Selama periode 1988–1995, pemerintah dapat dikatakan telah melaksanakan politik
yang tertutup karena sedikit pun tak memberikan ruang dan peluang bagi refleksi
dan koreksi atasnya, politik resmi pun berjalan bagaikan robot[4].
Orde Baru telah meninggalkan sisa-sisa kenangan yang kelam. Kasus
penggusuran tanah di berbagai daerah telah menjadikan rakyat menjadi korban
gusuran dengan motif umum, antara lain untuk mendirikan pabrik, pangkalan
militer, dan waduk. Selain itu, yang tak kalah hebatnya adalah mengenai
korupsi yang dilakukan Soeharto beserta kroni-kroninya[5]. Dari
gambaran di atas kita dapat menemukan bahwa Orde Baru telah banyak
menyengsarakan rakyat dan berusaha mematikan suara bangsa ini. Dari situ kita
dapat melihat bahwa Orde Baru telah melakukan ‘kekerasan’ terhadap bangsa ini
dalam kurun waktu yang cukup lama (32 tahun). Rakyat menjadi korban dan selalu
berada di bawah.
Salah
satu puisi yang dibuat oleh Wiji Thukul yang berjudul tentang sebuah gerakan
merupakan ungkapan untuk membuka pandangan masyarakat agar melakukan pergerakan
atas tindakan otoriter pemerintahan Orde baru. Materi-materi yang dituliskan
dalam puisi tersebut dapat diketahui, bahwa ada unsur tarik menarik antara
kepentingan rakyat dan penguasa.

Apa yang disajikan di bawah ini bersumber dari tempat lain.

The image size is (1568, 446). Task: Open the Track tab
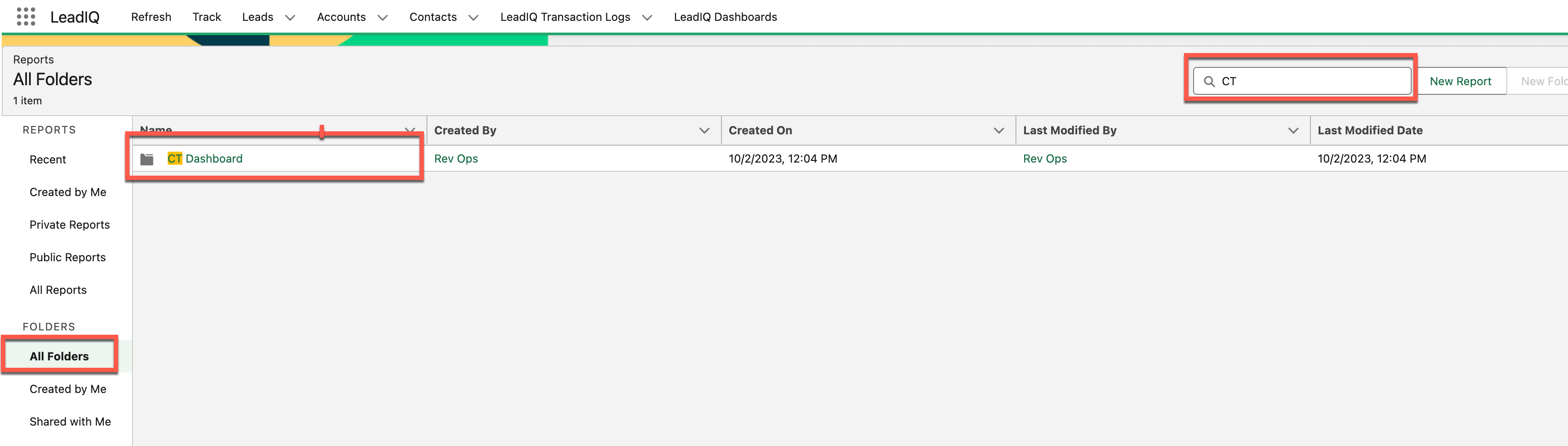(206, 17)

Sedangkan, penguasa pada saat itu, melakukan
praktik otoriter kekuasaan, sehingga rakyat pun tidak bisa hidup secara
normal, bahkan selalu diganggu keberadaannya[6].

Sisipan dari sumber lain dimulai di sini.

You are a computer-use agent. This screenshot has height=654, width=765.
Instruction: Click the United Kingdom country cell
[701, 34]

Dari permasalahan permasalahan tersebut Wiji Thukul ingin melakukan perlawanan
dengan salah satu cara yaitu menyuarakan kritiknya menggunakan alat yang berupa
puisi.
B.
Analisis Puisi Tentang sebuah gerakan karya Wiji Thukul : Kajian Stilistika
Puisi Tentang sebuah
gerakan (kemudian disingkat TSG) karya Wiji Thukul (WT) ini dibuat saat masa
pemerintahan orde baru tahun 1989 di Solo).
tadinya aku pengin bilang
aku butuh rumah
tapi lantas kuganti
dengan kalimat:
setiap orang butuh tanah
ingat: setiap orang!
aku berpikir tentang
sebuah gerakan
tapi mana mungkin
aku nuntut sendirian?
aku bukan orang suci
yang bisa hidup dari sekepal nasi
dan air sekendi
aku butuh celana dan baju
untuk menutup kemaluanku
aku berpikir tentang gerakan
tapi mana mungkin
kalau diam?
(Puisi Tentang sebuah
gerakan, 1989)
Stilistika adalah ilmu
yang meneliti penggunaan bahasa dan gaya bahasa didalam karya sastra[7]. Sehingga stilistika digunakan untuk mempelajari gaya
berbahasa, penyampaian gagasan dan untuk mempelajari penyampaian style atau gaya bahasa yang digunakan
oleh pengarang. Dalam stilistika terdapat berbagai unsur yang terkandung.
Pembahasan tulisan ini terkait mengenai Simbol dalam karya sastra.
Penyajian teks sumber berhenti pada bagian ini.